Smith returned to the United Kingdom to a post as a university lecturer in the Department of Agricultural Science at University of Oxford. Smith was then appointed as a Royal Society Senior research fellow at Wadham College, Oxford, from 1964 to 1971. From 1971 to 1974 Smith followed up that position at the same college as Tutorial Fellow (a senior Oxford academic rank), followed by Admissions Tutor at the same college. His former doctoral students include Angela Gallop.

In 1965, he joined the editorial board of the plant science journal New Phytologist. Shortly afterwards he became Executive Editor (Editor-in-Chief) for 17 years, and continuing as an Editor and serving as a Trustee until the late 1990s.

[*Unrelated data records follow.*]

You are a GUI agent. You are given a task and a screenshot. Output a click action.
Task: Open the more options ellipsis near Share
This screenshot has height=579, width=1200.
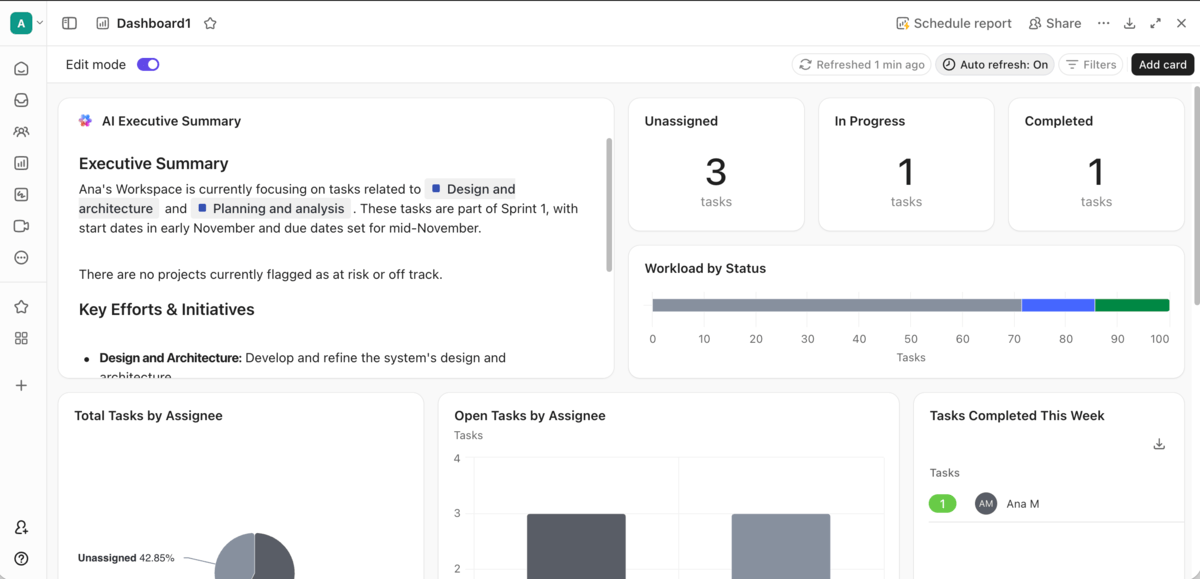click(x=1103, y=22)
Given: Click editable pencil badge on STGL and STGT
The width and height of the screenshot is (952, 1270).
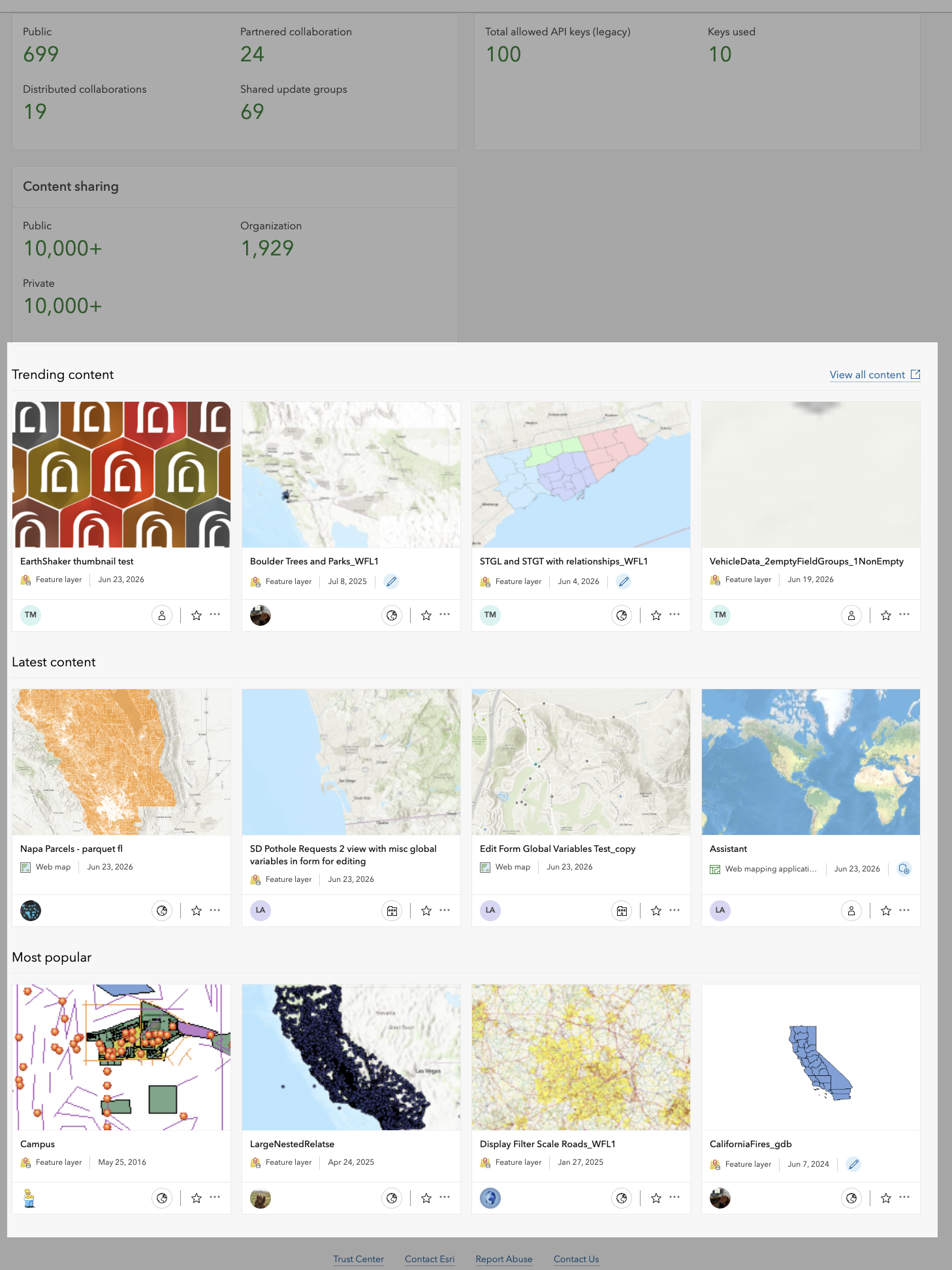Looking at the screenshot, I should [624, 581].
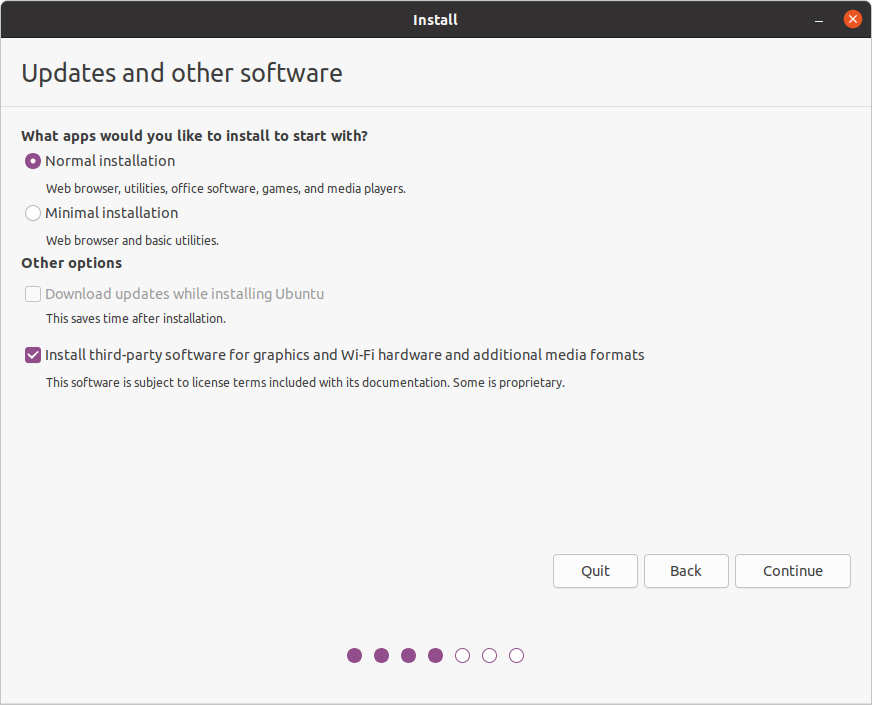872x705 pixels.
Task: Switch to Minimal installation
Action: click(32, 213)
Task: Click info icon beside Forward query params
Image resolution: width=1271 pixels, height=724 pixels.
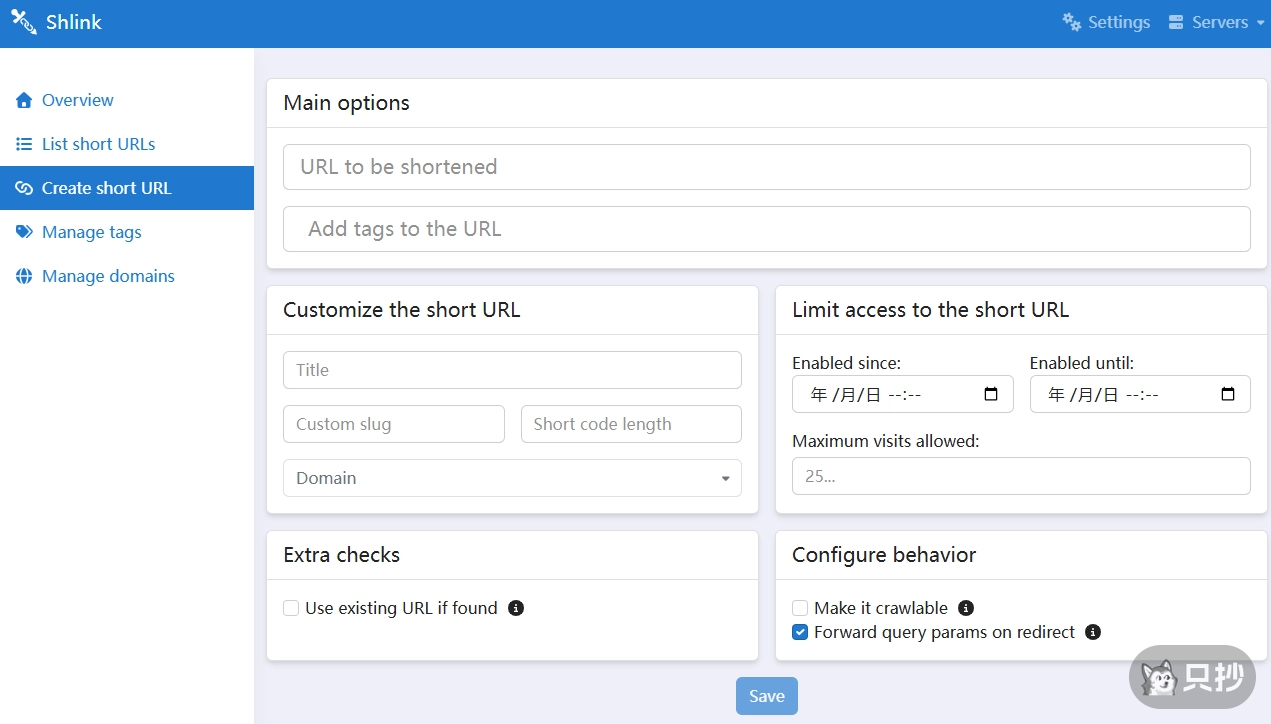Action: click(x=1093, y=632)
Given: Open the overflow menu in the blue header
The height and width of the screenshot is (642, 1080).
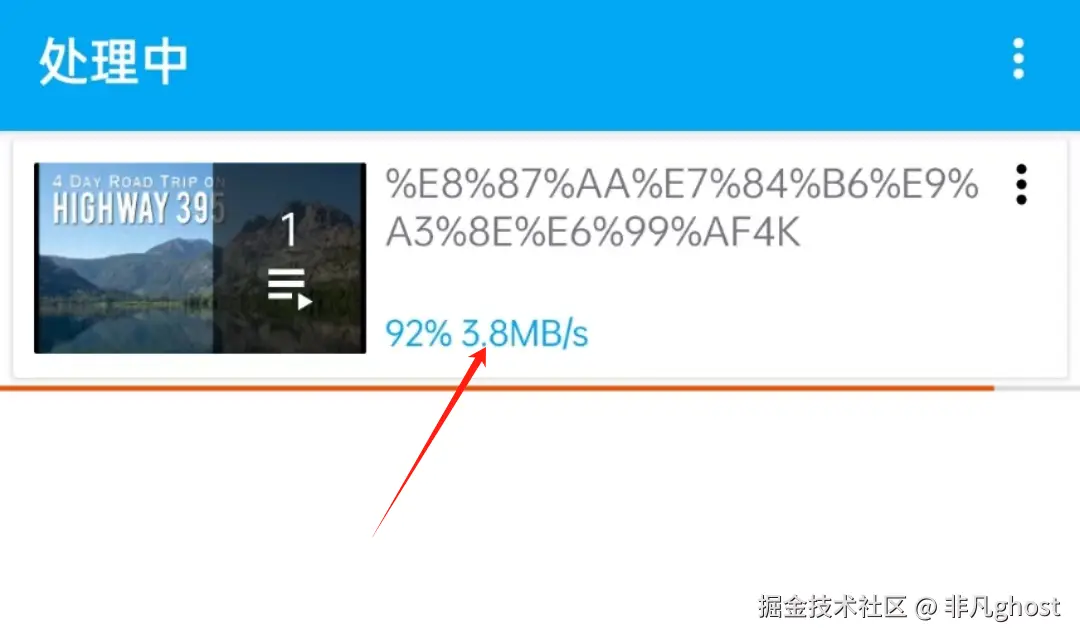Looking at the screenshot, I should (x=1018, y=59).
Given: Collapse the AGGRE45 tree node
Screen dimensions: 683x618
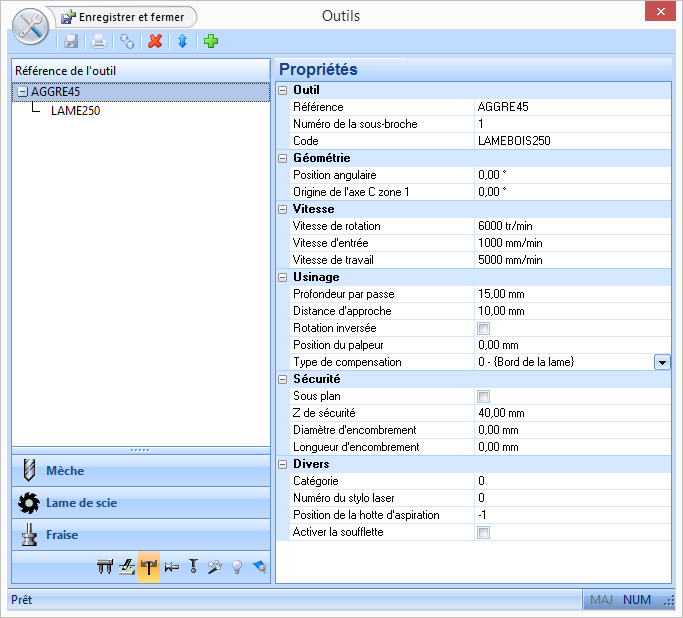Looking at the screenshot, I should coord(23,92).
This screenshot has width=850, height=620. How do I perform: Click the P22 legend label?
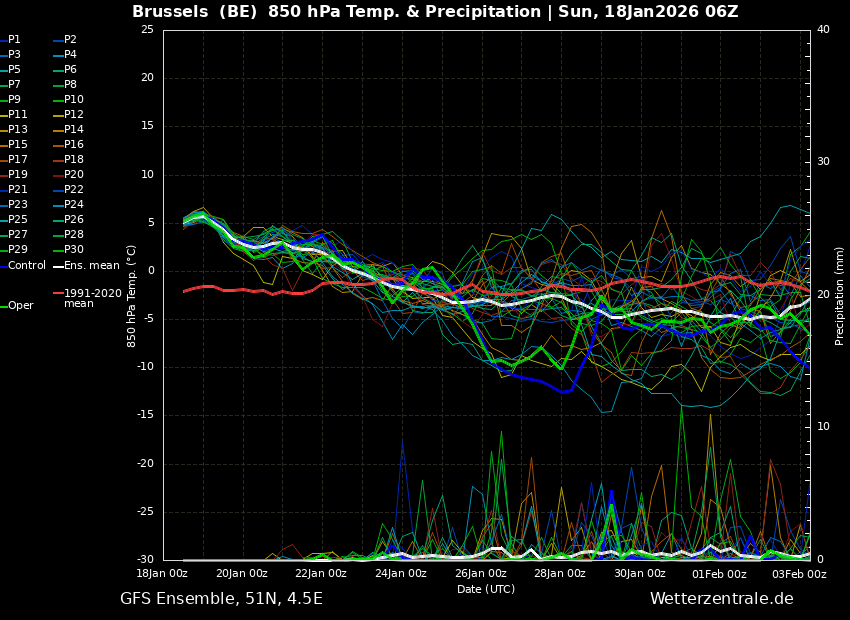click(x=73, y=190)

From 1974 to 1980 Smith held the Melville Wills Chair of Botany at the University of Bristol. Smith returned to a position at Oxford in 1980 as the Sibthorpian Professor of Rural Economy, named in honour of John Sibthorp. He also acted as director of the Department of Agricultural Science.

Between 1987 and 1994, Smith was Principal of the University of Edinburgh. From 1994 to September 2000 he was President of Wolfson College, Oxford He became an Honorary Fellow of Wadham College, Oxford in 2002.

He was a distinguished supporter of Humanists UK.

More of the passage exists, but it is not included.